Uma análise social e política tão mordaz quanto atemporal, que ecoa a genialidade de seus autores. - Crítica Literária
“As Farpas” foi uma publicação periódica de caráter satírico e crítico, escrita por Eça de Queirós e Ramalho Ortigão, dois dos maiores nomes da literatura portuguesa. Este volume específico abrange os meses de março e abril de 1873, inserindo-se no segundo ano da célebre “Crônica Mensal da Política, das Letras e dos Costumes”. A obra é um retrato mordaz e perspicaz da sociedade, da política e da cultura de Portugal do século XIX.

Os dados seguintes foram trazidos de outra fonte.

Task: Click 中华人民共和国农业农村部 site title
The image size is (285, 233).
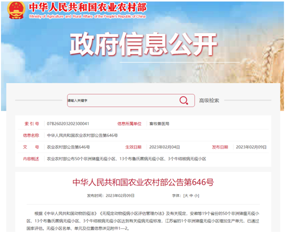Action: click(88, 8)
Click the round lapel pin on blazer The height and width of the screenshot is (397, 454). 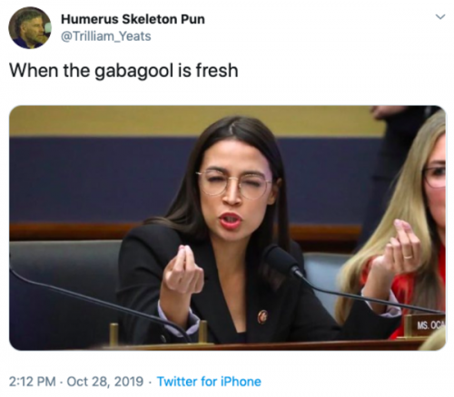(262, 316)
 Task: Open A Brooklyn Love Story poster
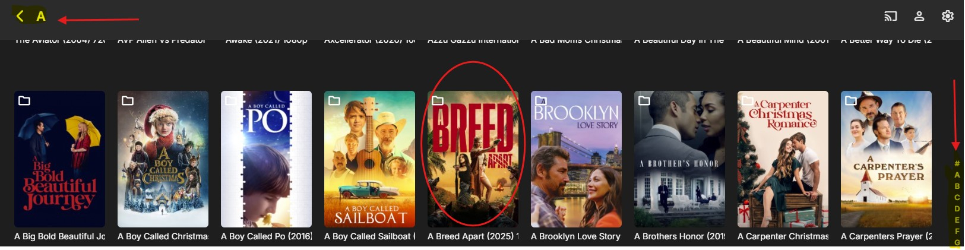pos(576,159)
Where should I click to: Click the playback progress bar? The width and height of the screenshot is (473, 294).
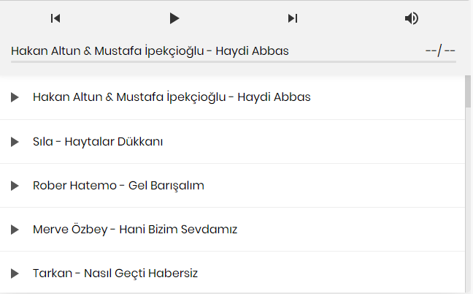click(x=234, y=62)
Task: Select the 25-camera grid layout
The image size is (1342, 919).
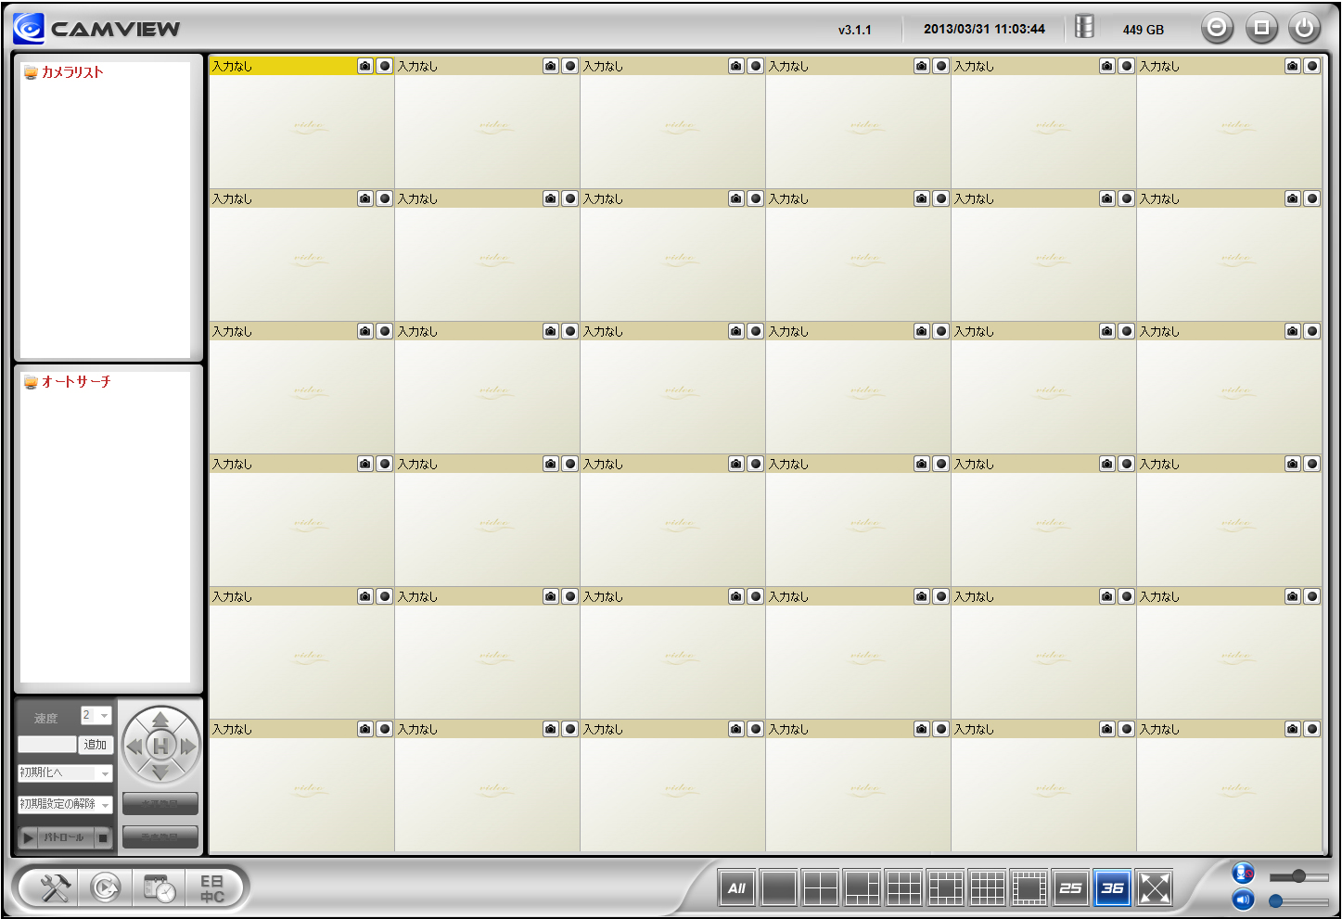Action: (x=1070, y=888)
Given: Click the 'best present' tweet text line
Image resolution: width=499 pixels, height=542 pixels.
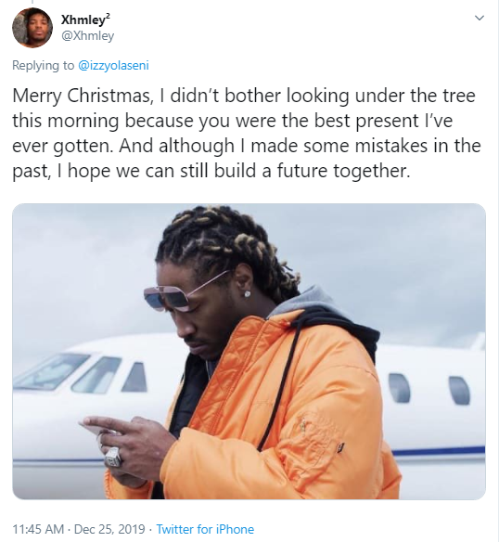Looking at the screenshot, I should 233,121.
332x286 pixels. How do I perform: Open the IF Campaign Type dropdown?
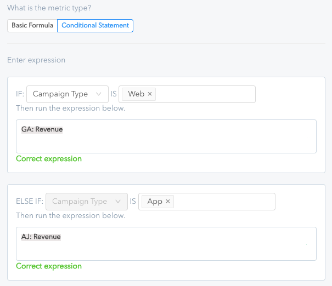click(x=67, y=94)
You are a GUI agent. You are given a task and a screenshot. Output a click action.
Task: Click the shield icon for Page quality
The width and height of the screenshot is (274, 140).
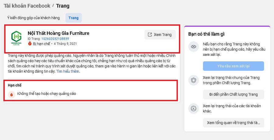coord(193,80)
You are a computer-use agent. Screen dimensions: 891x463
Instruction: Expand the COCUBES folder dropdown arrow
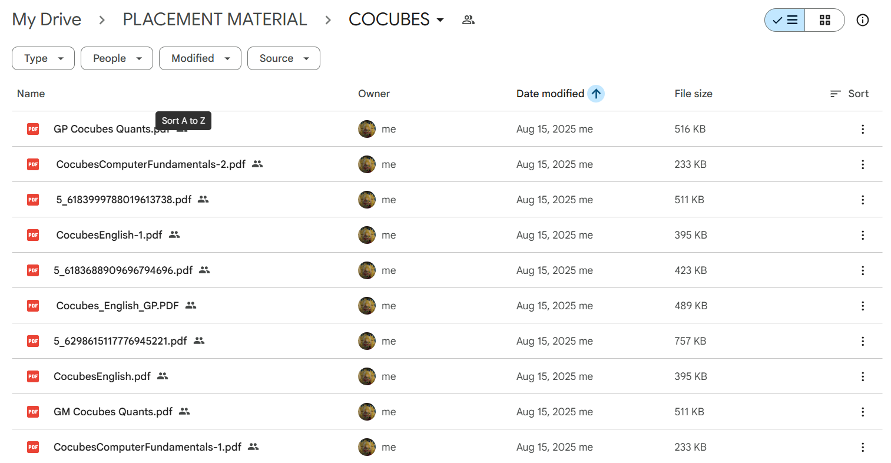click(x=440, y=20)
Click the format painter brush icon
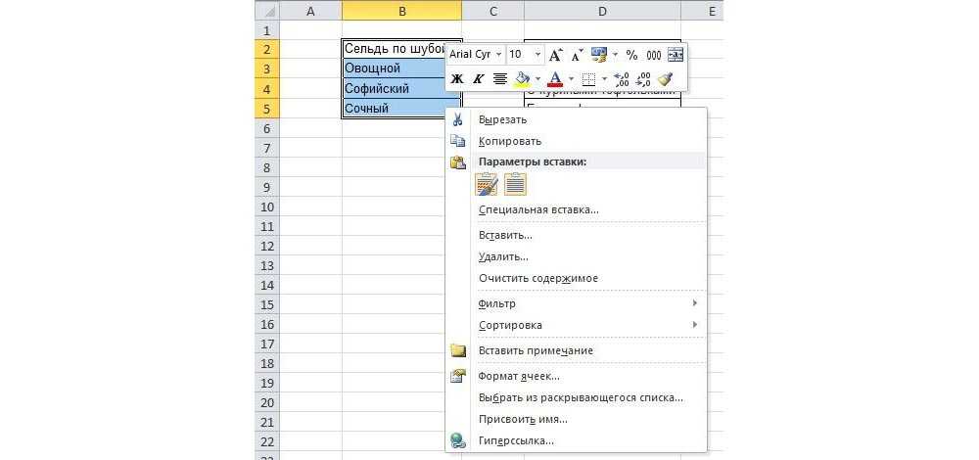 [x=666, y=79]
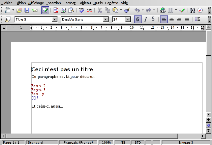This screenshot has width=212, height=145.
Task: Open the print preview (Aperçu) icon
Action: pyautogui.click(x=71, y=10)
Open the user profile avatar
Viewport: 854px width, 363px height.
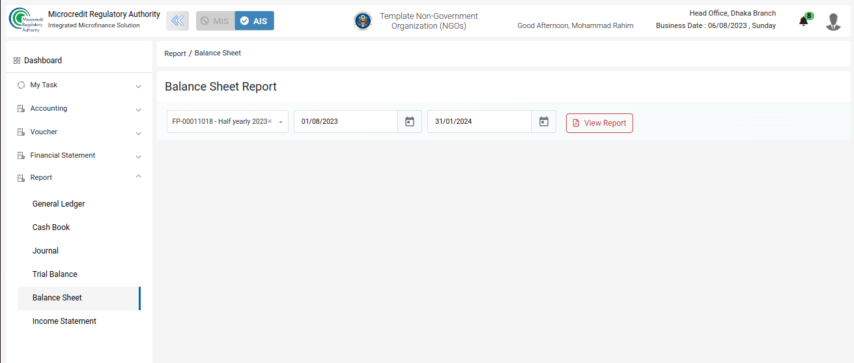click(833, 22)
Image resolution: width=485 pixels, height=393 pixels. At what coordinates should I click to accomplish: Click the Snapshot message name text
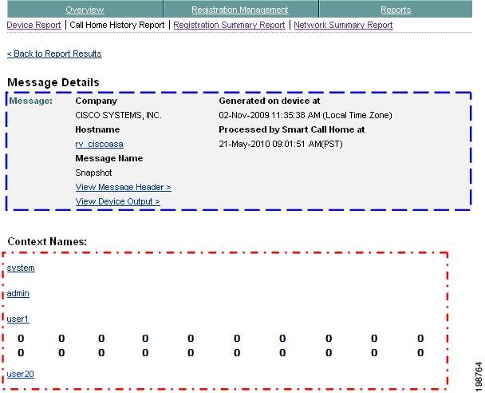[93, 173]
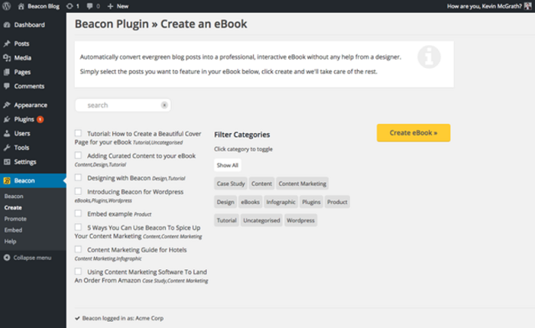Click the Show All categories button
The width and height of the screenshot is (535, 328).
(228, 165)
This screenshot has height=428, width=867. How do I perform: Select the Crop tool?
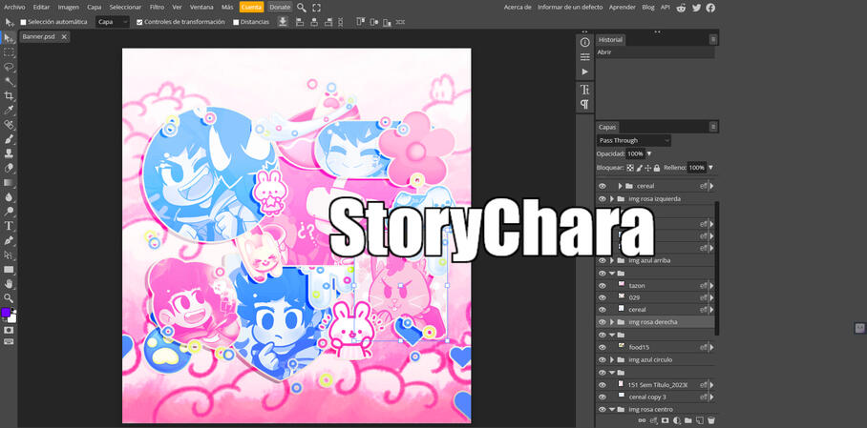pyautogui.click(x=9, y=95)
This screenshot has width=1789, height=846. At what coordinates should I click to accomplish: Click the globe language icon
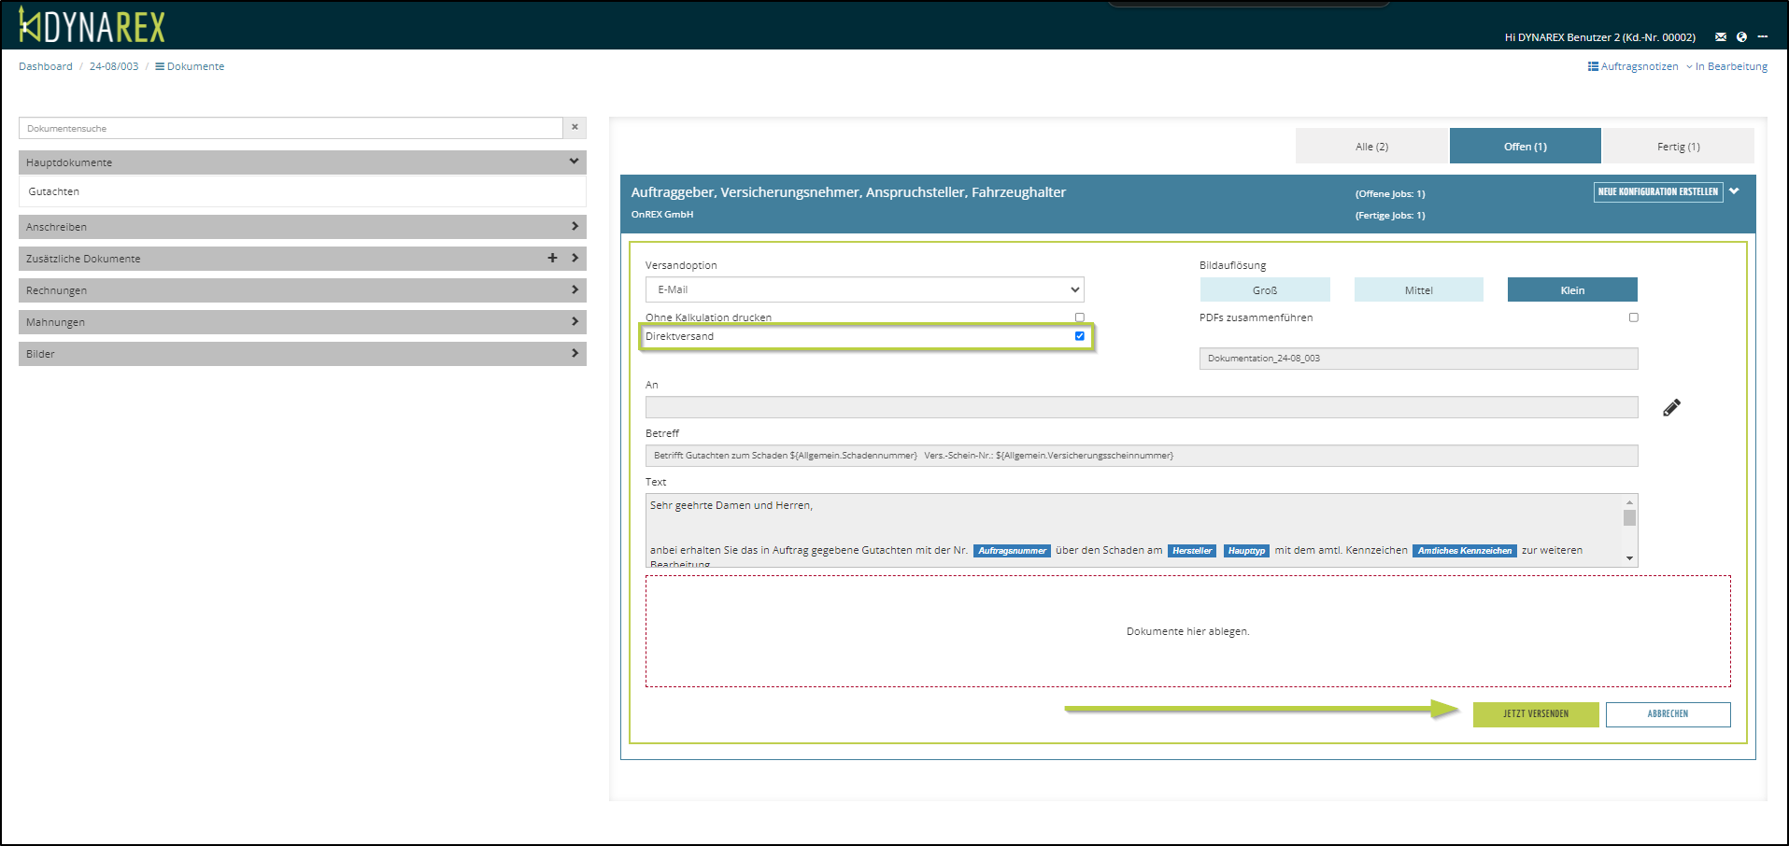[1741, 37]
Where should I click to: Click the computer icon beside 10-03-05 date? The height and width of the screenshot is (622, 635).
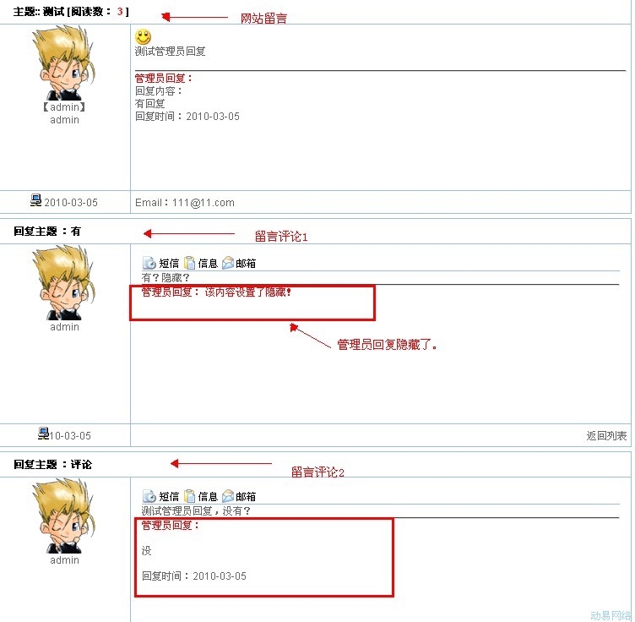(43, 434)
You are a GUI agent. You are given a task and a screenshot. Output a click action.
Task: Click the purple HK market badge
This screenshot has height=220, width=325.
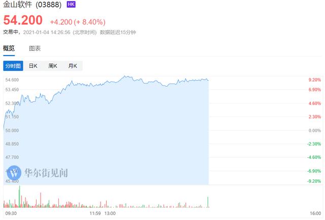coord(71,5)
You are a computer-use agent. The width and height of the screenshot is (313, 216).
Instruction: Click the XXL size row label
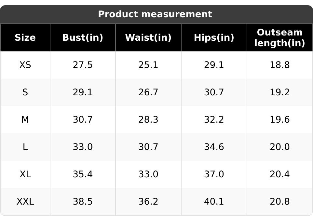pos(25,202)
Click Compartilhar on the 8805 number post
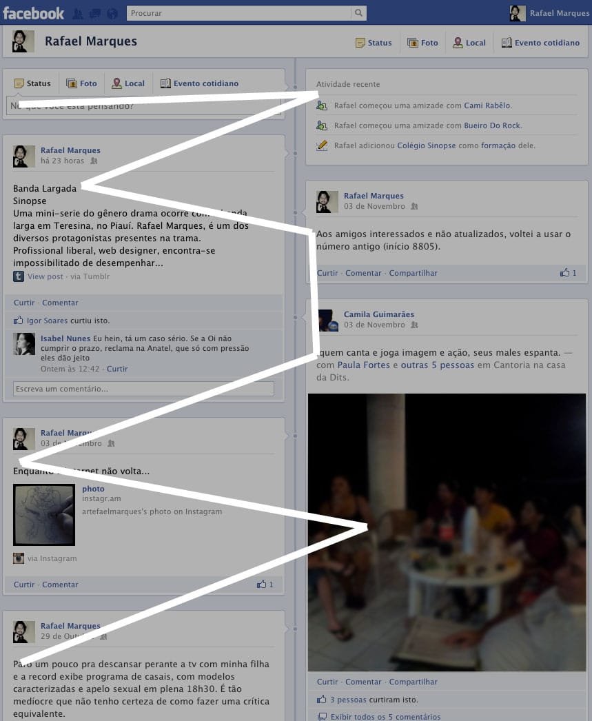This screenshot has width=592, height=721. click(x=413, y=273)
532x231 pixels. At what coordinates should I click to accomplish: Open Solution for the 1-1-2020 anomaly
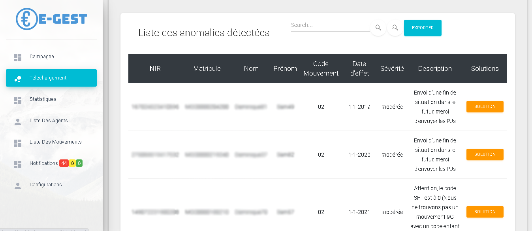[485, 155]
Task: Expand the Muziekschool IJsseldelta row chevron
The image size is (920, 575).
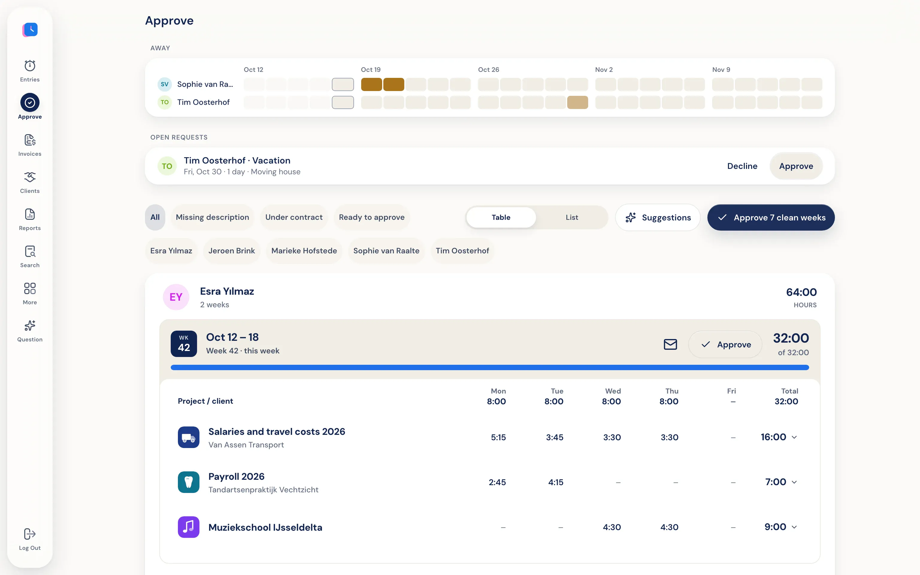Action: point(794,527)
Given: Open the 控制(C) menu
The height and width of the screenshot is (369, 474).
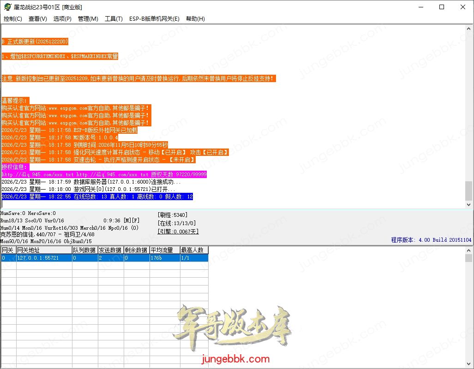Looking at the screenshot, I should [12, 19].
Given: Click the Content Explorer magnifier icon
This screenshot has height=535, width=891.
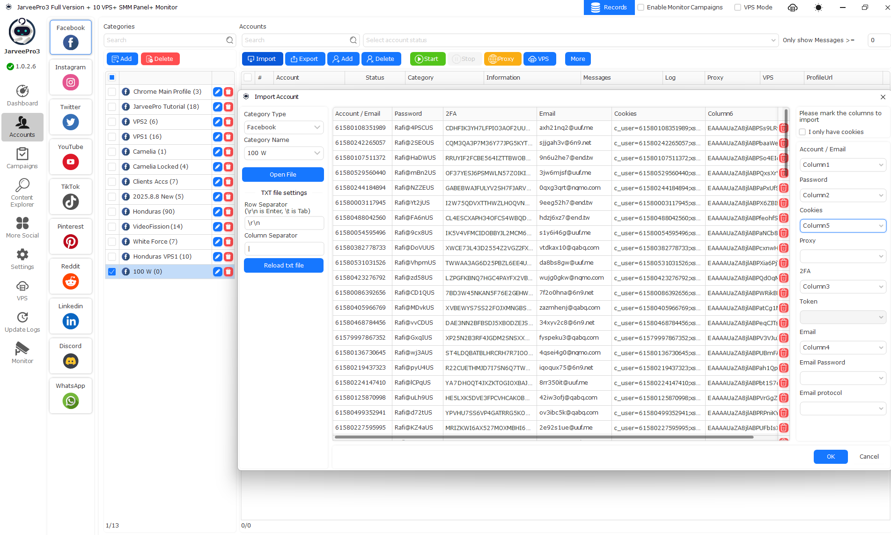Looking at the screenshot, I should coord(22,186).
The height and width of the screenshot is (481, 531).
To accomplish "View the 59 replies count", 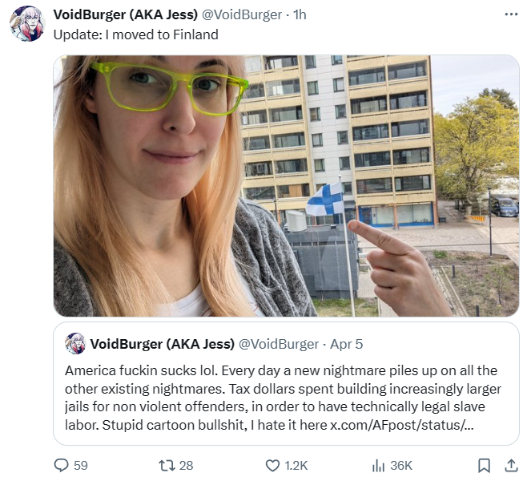I will pyautogui.click(x=81, y=466).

Com uma ironia afiada e um estilo inconfundível, os autores dissecam os vícios, as hipocrisias e as contradições de sua época. Desde a análise de figuras públicas como Alexandre Herculano, até a crítica a instituições e costumes arraigados, “As Farpas” não poupa ninguém. É um convite à reflexão sobre a "ambição do poder, a escravidão dos partidos, a veneração da rotina" e o "pedantismo das ciências", como bem sintetiza a epígrafe de Proudhon que abre a edição.
Mais do que um simples registro histórico, esta crônica é um documento vivo que revela a efervescência intelectual e o espírito crítico de um período de profundas transformações em Portugal. Eça e Ortigão, com sua prosa brilhante, oferecem uma visão panorâmica e, ao mesmo tempo, detalhada dos debates e das mentalidades que moldaram a nação, tornando a leitura essencial para compreender as raízes de muitas questões contemporâneas.
A obra é um testemunho da capacidade da literatura de intervir no debate público, utilizando o humor e a sátira como ferramentas para questionar o status quo e provocar o pensamento. Uma leitura indispensável para quem busca entender a complexidade da sociedade portuguesa oitocentista e a genialidade de seus cronistas.